3 Ağustos 2010 Salı

ŞEKER PORTAKALI


ŞEKER PORTAKALI


Yazarı: Jose Mauro de Vasconcelos



Yıllaaar yıllar önce okumuştum bu kitabı.

Yazarın on iki günde yazdığını açıkladığı ama ''Onu yirmi yıldan fazla taşıdım yüreğimde'' dediği bu kitapta daha 5 yaşındaki Zeze'nin, bu yaşına rağmen yaşadığı acılar ve büyüklerin sorunlarını anlaması dile getiriliyor.

Aklımda kaldığı kadarıyla olay şuydu:

***

Daha 5 yaşındaki Zeze'nin, bu yaşına rağmen büyüklerin sorunlarını anlaması dile getiriliyordu.

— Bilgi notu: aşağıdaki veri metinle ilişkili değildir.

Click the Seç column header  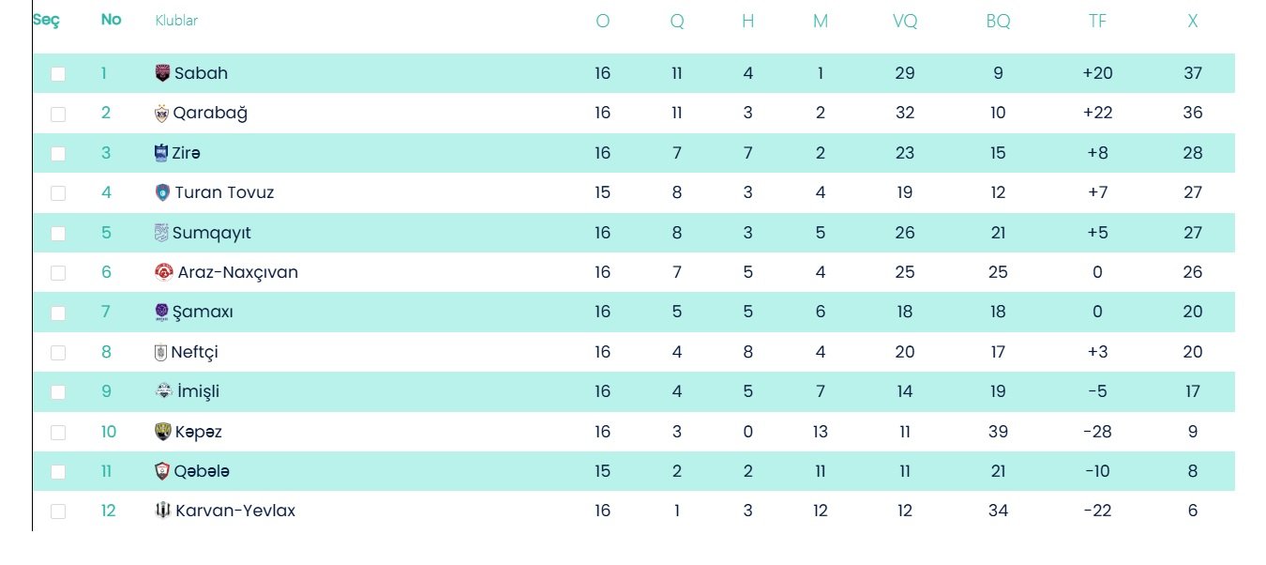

Zeze sık sık dayak yiyen, hiçbir Noel'de hediye alamayan bir çocuktur.( Malum, Noel onlar için önemli ve Noel'de hediye alamamak onun için çok acı olmalı. Halbuseki bana mesela Noel'de hediye alan olmasa ben hiç üzülmem. Zaten bu yaşıma geldim, bir tane Noel hediyem olmadı. Ne yapsam,kendimi intihar mı etsem acaba? :) )

Bir gün babasından bile daha çok sevdiği bir adamla tanışır. Onun bir tren çarpması sonucu ölmesiyle de yıkılır.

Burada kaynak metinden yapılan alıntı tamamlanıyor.